**Record set**
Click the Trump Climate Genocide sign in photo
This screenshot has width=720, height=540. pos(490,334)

--

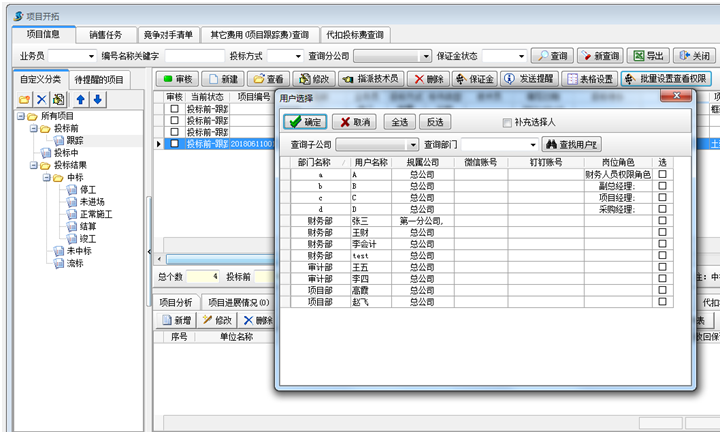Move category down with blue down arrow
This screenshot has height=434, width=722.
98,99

* * *

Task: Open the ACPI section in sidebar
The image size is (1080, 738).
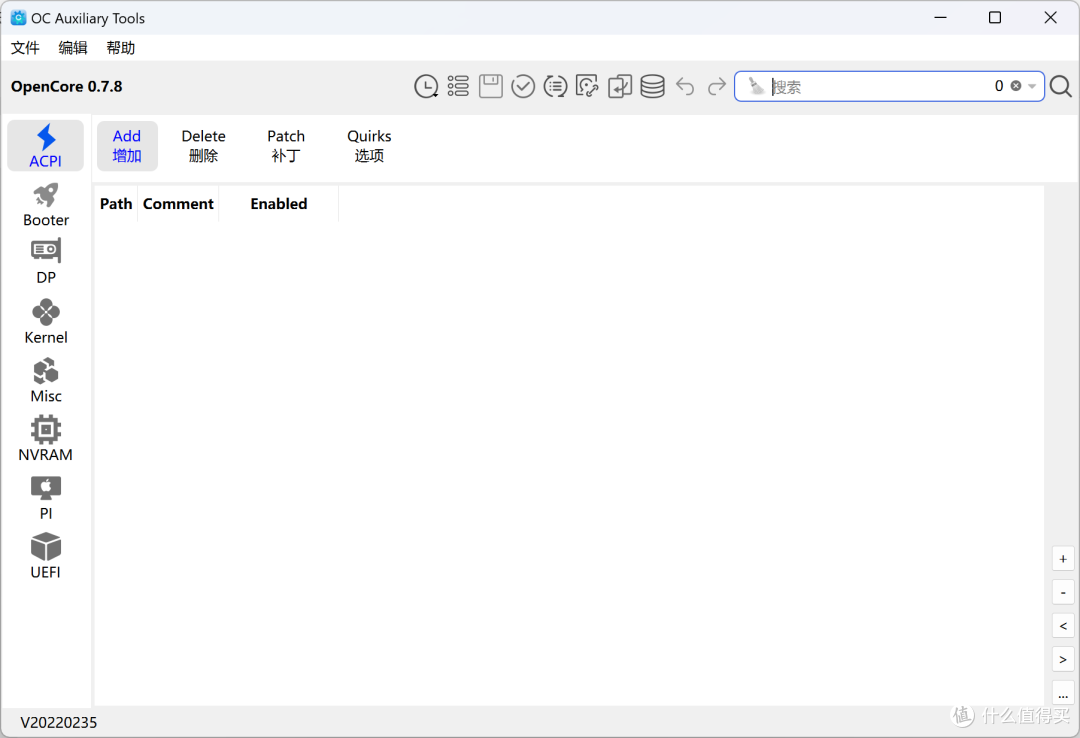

**Your objective**
Look in the material above for the line with "Task: Open the ACPI section in sidebar" and the line with "The image size is (1080, 738).", and transcribe exactly those lines and all lines between them, nothing more.

**Response to the task**
Task: Open the ACPI section in sidebar
The image size is (1080, 738).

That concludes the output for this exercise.